Dr. States has been involved in the Human Genome Project from its inception and helped to establish the NIH National Center for Biotechnology Information (NCBI).  He developed BLASTX with Warren Gish and XNU with Jean Michel Claverie, both tools that led to citation classic papers and remain widely used today.   He served as Director of Informatics and later PI of the Washington University Center for Genetics in Medicine assembling the physical map of the human X chromosome.  With David Botstein, he demonstrated the feasibility of EST sequencing, and his work on enhanced lane tracking algorithms (Cooper et al, Genome Research 1996) doubled the throughput of the Washington University Genome Sequencing Center and greatly accelerated progress on expressed sequence tags (EST) sequencing. 

Current work in the States lab focuses on the systems biology of the tumor microenvironment using state-of-the-art mass spectrometry, proteomics and bioinformatics strategies applied to mouse models for ovarian cancers. 

Dr. States is a member of the founding Board of Directors of the International Society for Computational Biology (ISCB) and served as Treasurer of the Society from 1997 to 2000.  He organized the annual meeting of the Society in 1996 and 2005 and remains an active member of the Public Policy and Conferences Committees.  Dr. States established graduate training programs in Bioinformatics at Washington University in St. Louis and at the University of Michigan.  He was successful as PI in obtaining new T32 training grants at both schools, and both training programs have been ranked in the top 10 nationally.  He formulated and established the National Center for Integrative Biomedical Informatics (www.ncibi.org) at the University of Michigan.  Dr. States has served on scientific advisory boards for the St. Jude Hartwell Center, Protein Information Resource (PIR) and Gene Ontology (GO), and Wistar Institute.  He has been a member numerous NIH study sections and chair of the National Library of Medicine Biomedical Libraries and Information Resources Committee (BLIRC).

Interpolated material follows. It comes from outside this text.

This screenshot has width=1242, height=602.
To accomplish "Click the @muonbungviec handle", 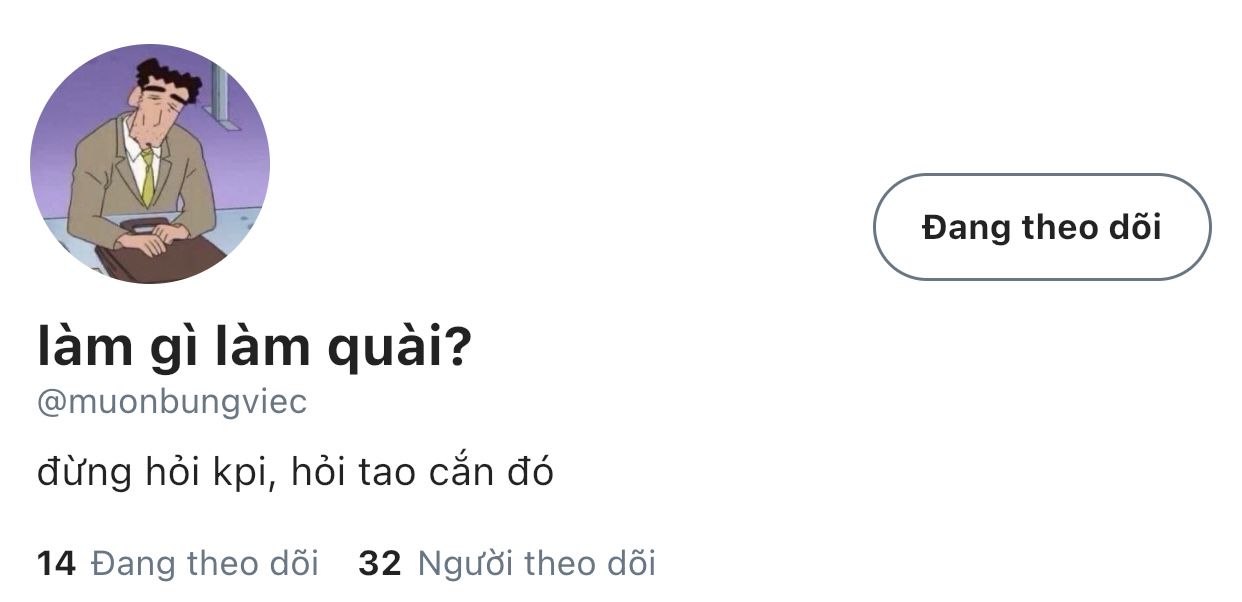I will click(172, 402).
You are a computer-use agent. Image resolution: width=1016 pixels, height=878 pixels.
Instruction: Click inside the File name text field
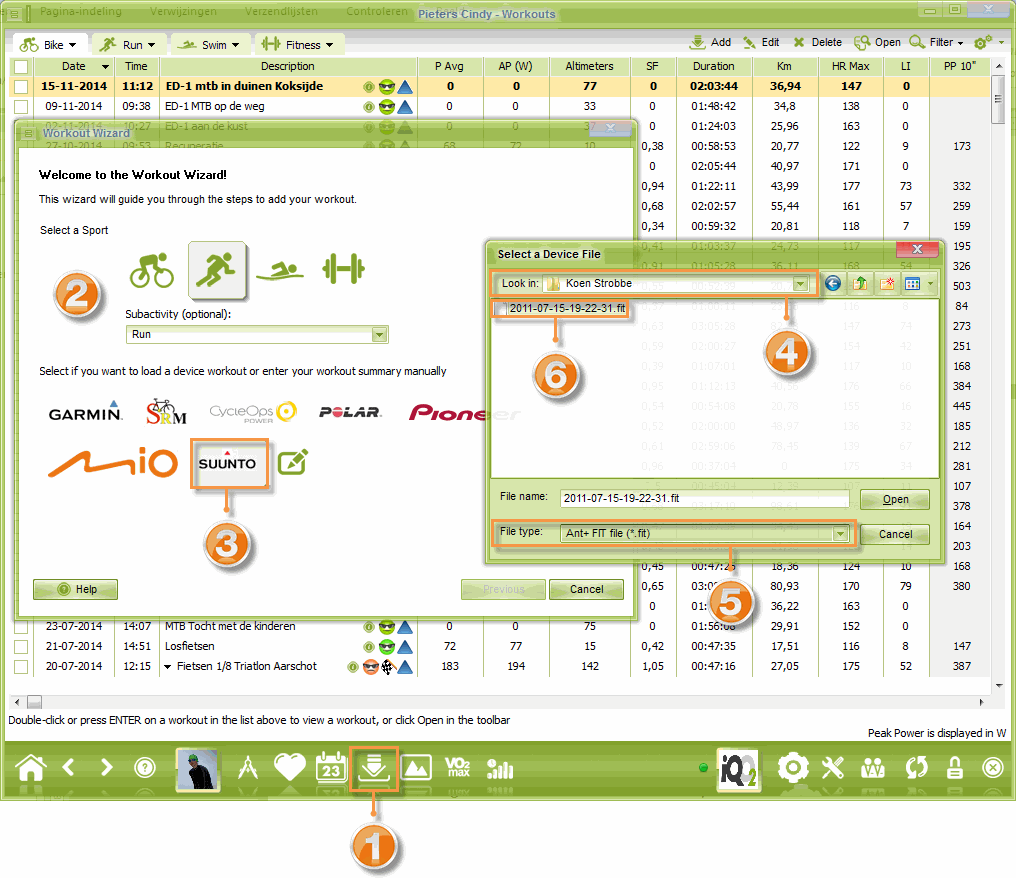click(x=703, y=498)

States, D.J., Dobson, C.M., Karplus, M, Creighton TE. (1980) A conformational isomer of bovine pancreatic trypsin inhibitor protein produced by refolding. Nature. 1980 Aug 7;286(5773):630-2.

States, D.J., Creighton, T.E., Dobson, C.M., Karplus, M. (1987)Conformations of intermediates in the folding of the pancreatic trypsin inhibitor. J Mol Biol. 1987 195(3):731-9.

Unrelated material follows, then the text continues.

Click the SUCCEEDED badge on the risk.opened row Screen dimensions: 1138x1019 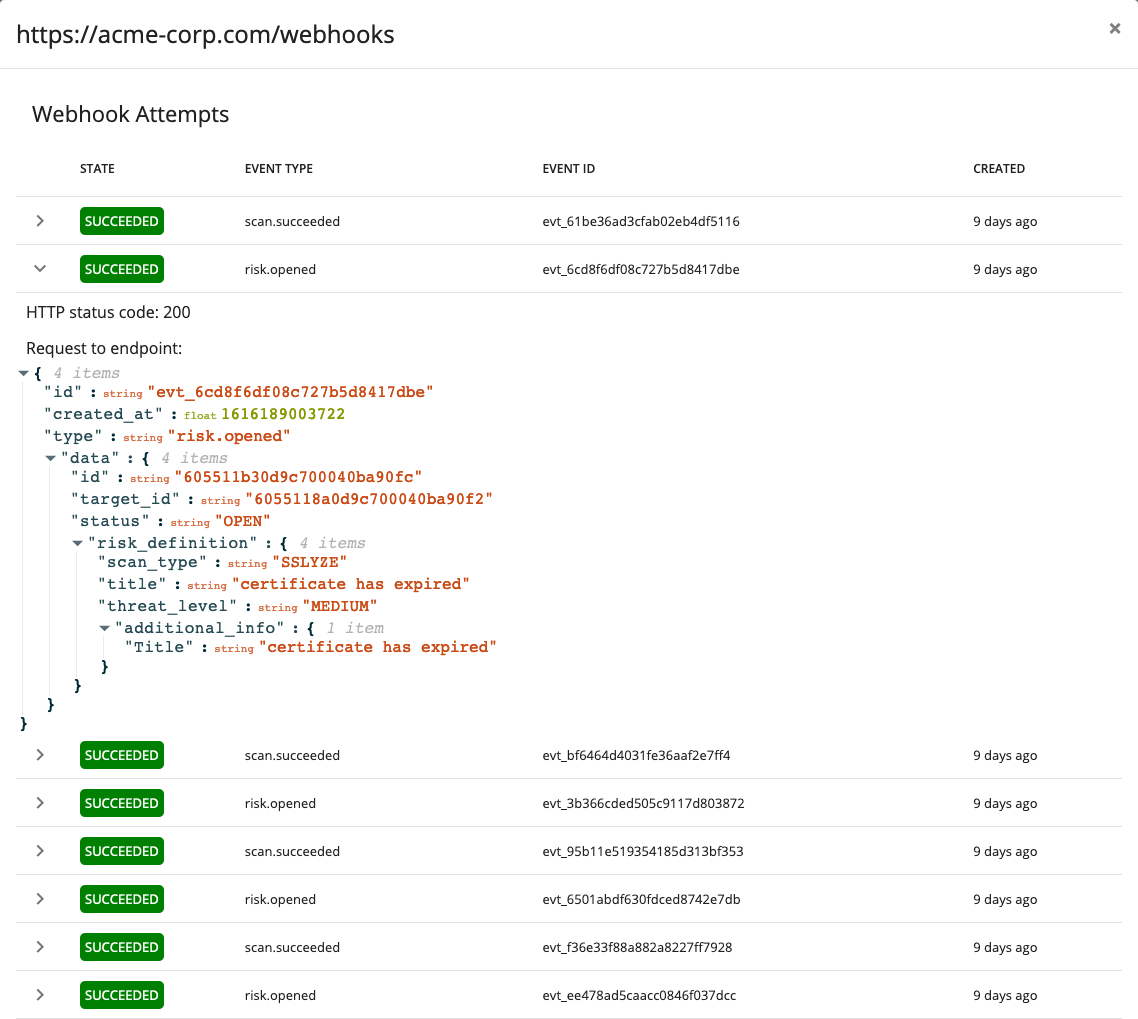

States, D.J., Haberkorn, R.A. and Ruben, D.J. (1982) A Two-Dimensional Nuclear Overhauser Experiment with Pure Absorption Phase in Four Quadrants. Journal of Magnetic Resonance, 48, 286-292.

Brooks, B.R., Bruccoleri, R., E., D., O.B., States, D.J., Swaminathan, S. and Karplus, M. (1983) CHARMM:  A Program for Macromolecular Empirical Energy Modelling. Journal of Computational Chemistry, 4, 187-230.

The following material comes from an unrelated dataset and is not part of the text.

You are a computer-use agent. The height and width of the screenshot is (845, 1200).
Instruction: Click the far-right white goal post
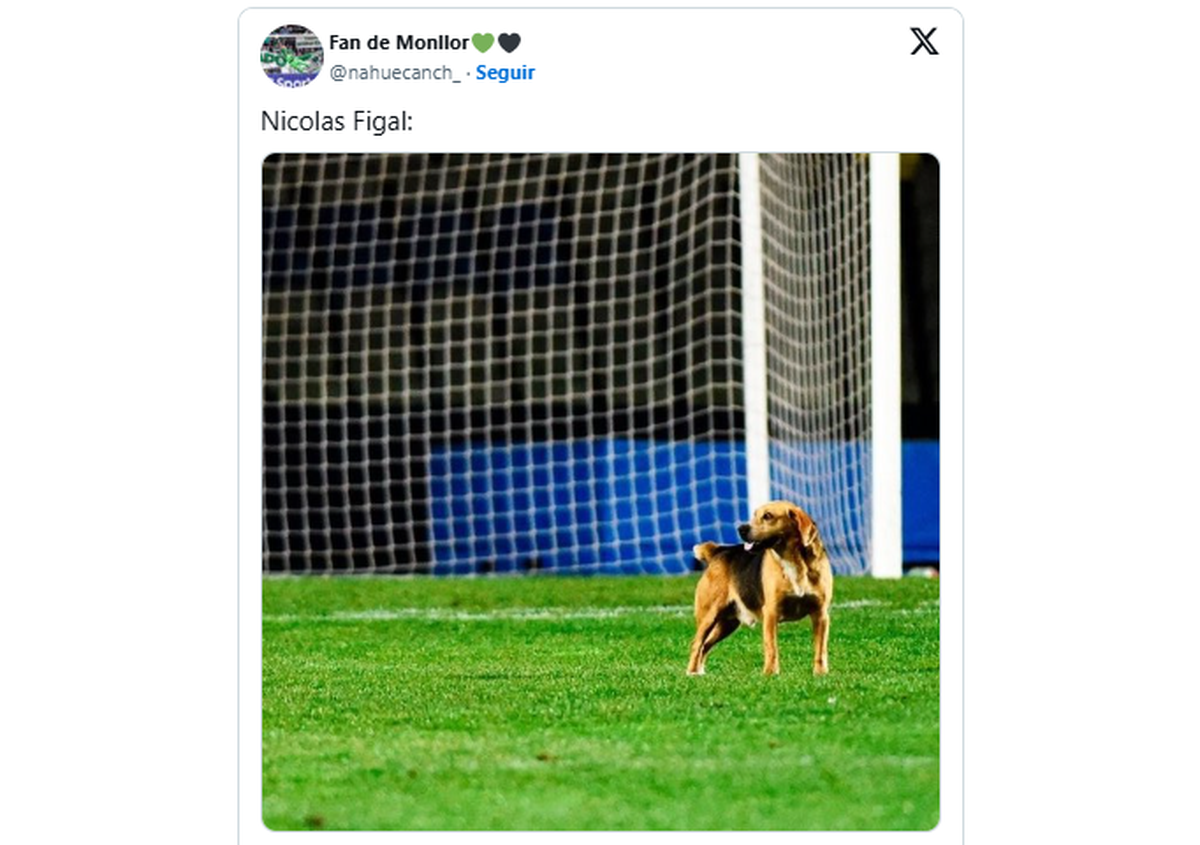click(884, 360)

States, D.J. and Botstein, D. (1991) Molecular sequence accuracy and the analysis of protein coding regions. Proc Natl Acad Sci U S A, 88, 5518-5522.

Claverie, J.M. and States, D.J. (1993) Information Enhancement Methods for Large Scale Sequence Analysis. Computers in Chemistry, 17, 191-201.

Gish, W. and States, D.J. (1993) Identification of protein coding regions by database similarity search. Nat Genet, 3, 266-272.

Menon, R., Zhang, Q., Zhang, Y., Fermin, D., Bardeesy, N., Dephinho, R.A., Lu, C., Hanash, S.M., Omenn, G.S., and States, D.J. (2008) Identification of Novel Alternative Splice Isoforms of Circulating Proteins in a Mouse Model of Human Pancreatic Cancer.  Cancer Research 69:300-9.